Haldenwang sieht hier unter anderem das Risiko einer Radikalisierung von allein handelnden Tätern, die sogenannte weiche Ziele mit einfachen Tatmitteln angreifen. Er betont: «Die Gefahr ist real und so hoch wie seit langem nicht mehr.»
Über das dschihadistische Spektrum hinaus sei zudem eine gestiegene Polemik zu beobachten, die die Muslime und die Palästinenser als Opfer des Westens darstellt und in Teilen deutlich antisemitische Beiträge beinhaltet, analysiert der Verfassungsschutz.
Anhänger der palästinensischen Hamas und der libanesischen Hisbollah hielten sich zurück und tauchten auch bei propalästinensischen Demonstrationen nicht als Gruppe auf, «da sie sich einem deutlichen staatlichen Verfolgungsdruck ausgesetzt sehen». Für beide Gruppierungen gilt in Deutschland ein Betätigungsverbot.

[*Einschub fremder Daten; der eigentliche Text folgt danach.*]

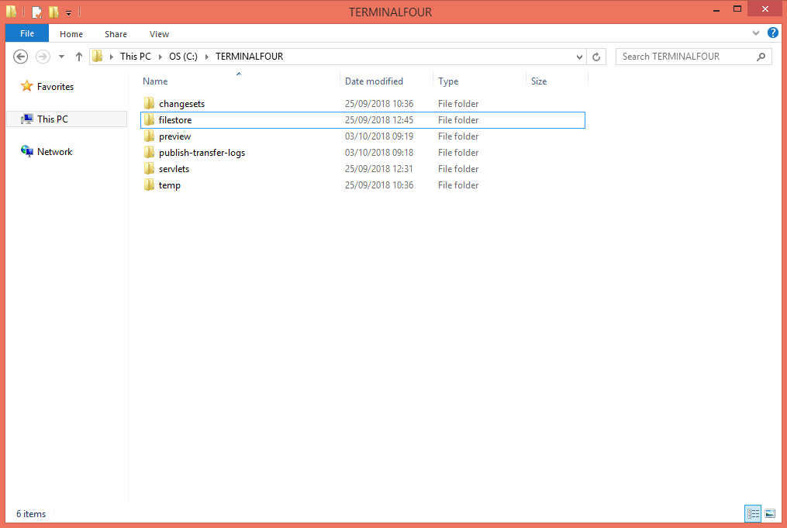Refresh the TERMINALFOUR folder view
Image resolution: width=787 pixels, height=528 pixels.
tap(595, 56)
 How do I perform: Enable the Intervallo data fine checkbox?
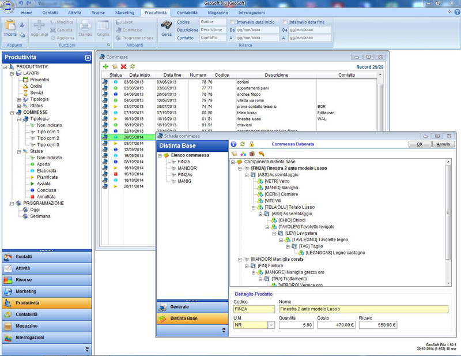285,22
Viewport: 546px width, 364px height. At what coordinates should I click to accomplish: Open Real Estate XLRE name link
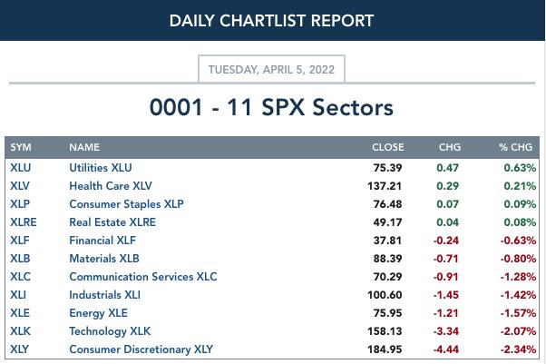112,222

Türkische Rechtsextremisten, deutsche und türkische Linksextremisten
Als «Scharfmacher und Mobilisierungstreiber» in der aktuellen Lage sieht der Verfassungsschutz neben Islamisten auch palästinensische Extremisten, türkische Rechtsextremisten sowie deutsche und türkische Linksextremisten. Die Mehrheit der Teilnehmer propalästinensischer Demonstrationen seien nach Angaben zwar keine Extremisten. Es gelinge Extremisten aber immer wieder, bei solchen Veranstaltungen Hassbotschaften zu verbreiten und für eine Eskalation zu sorgen. Unter deutschen Linksextremisten würden teils proisraelische, teils propalästinensische Positionen vertreten.

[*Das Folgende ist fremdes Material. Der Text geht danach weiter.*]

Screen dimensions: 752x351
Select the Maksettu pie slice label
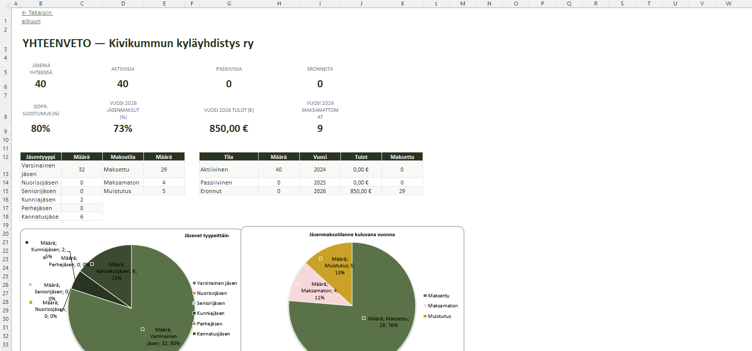coord(389,321)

«Verschärft wird die Situation durch ausländische staatliche Akteure, die diese Stimmungslage für sich ausnutzen oder gar zu verstärken suchen», sagt Haldenwang. Konkrete Staaten nennt er nicht. Es geht hier wohl in erster Linie um Propaganda und um eine Verstärkung von Stimmungen, die für Unruhe in der Gesellschaft sorgen.